Tutorial with no Login View and spring ressource-server

[RainerGanss]

Hi, I'm not sure where to put this, so here I am.

I'm developing a rather big micro service cloud application with dozen of services, two of whom have a vaadin frontend. They are obviously behind a reverse proxy (nginx) which handles the authentication (forwards to an IDP).

In the documentation (https://vaadin.com/docs/latest/security/enabling-security) it states the requirement for a login view and a log out capability. I have the latter, but no vaadin log in view.

On the other hand I just wan't to configure the jwt security with spring using a ressource-server to check the provided bearer token.

Could you please provide a tutorial, how this is supposed to be configured?

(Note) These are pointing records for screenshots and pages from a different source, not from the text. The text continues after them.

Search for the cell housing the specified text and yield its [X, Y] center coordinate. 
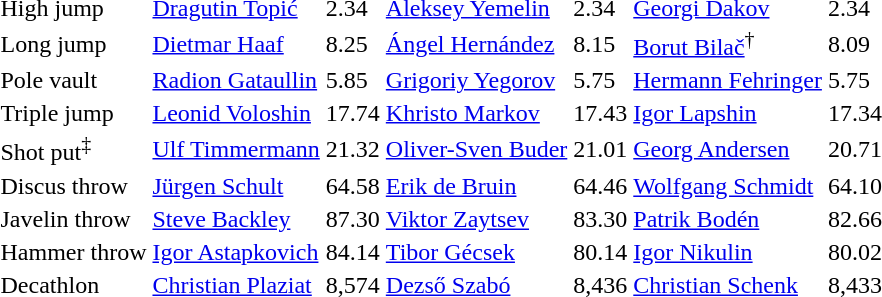
Tibor Gécsek [476, 252]
8.25 [352, 44]
Hermann Fehringer [728, 80]
Ángel Hernández [476, 44]
84.14 [352, 252]
Viktor Zaytsev [476, 219]
64.46 [600, 186]
Erik de Bruin [476, 186]
8.15 [600, 44]
Dietmar Haaf [236, 44]
Igor Lapshin [728, 113]
Patrik Bodén [728, 219]
83.30 [600, 219]
21.32 [352, 149]
5.85 [352, 80]
Oliver-Sven Buder [476, 149]
Radion Gataullin [236, 80]
17.74 [352, 113]
Igor Astapkovich [236, 252]
87.30 [352, 219]
Jürgen Schult [236, 186]
Khristo Markov [476, 113]
64.58 [352, 186]
Steve Backley [236, 219]
Leonid Voloshin [236, 113]
Borut Bilač† [728, 44]
Grigoriy Yegorov [476, 80]
Ulf Timmermann [236, 149]
17.43 [600, 113]
Georg Andersen [728, 149]
21.01 [600, 149]
80.14 [600, 252]
Igor Nikulin [728, 252]
5.75 [600, 80]
Wolfgang Schmidt [728, 186]
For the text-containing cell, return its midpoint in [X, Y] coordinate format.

I currently have this configuration, but am not sure, if this is correct.

@Override
    protected void configure(final HttpSecurity http) throws Exception {
        http.authorizeRequests().antMatchers(ACTUATOR_HEALTH_ENDPOINT).permitAll();
        http.authorizeRequests().antMatchers(ACTUATOR_PROMETHEUS_ENDPOINT).permitAll();

        super.configure(http);

        http.cors()
                .and()
                .oauth2ResourceServer()
                .jwt();
    }

[RainerGanss]

126 ideally together with this one since we'll move to spring boot 3 soon.

[mstahv]

Hi, the current tutorial is now updated to V24 & SB 3. I also think this topic would be good to be covered, probably as a separate how-to guide instead of this introduction tutorial. We can keep this issue open here to remind about that, although it probably is going to be a separate article and separate example repository.

[RainerGanss]

Sounds good to me. In particularly the nginx-config would be nice, since we (again) have trouble to configure it to work smoothly with vaadin. @DManstrator maybe add our config here after we verified the fix.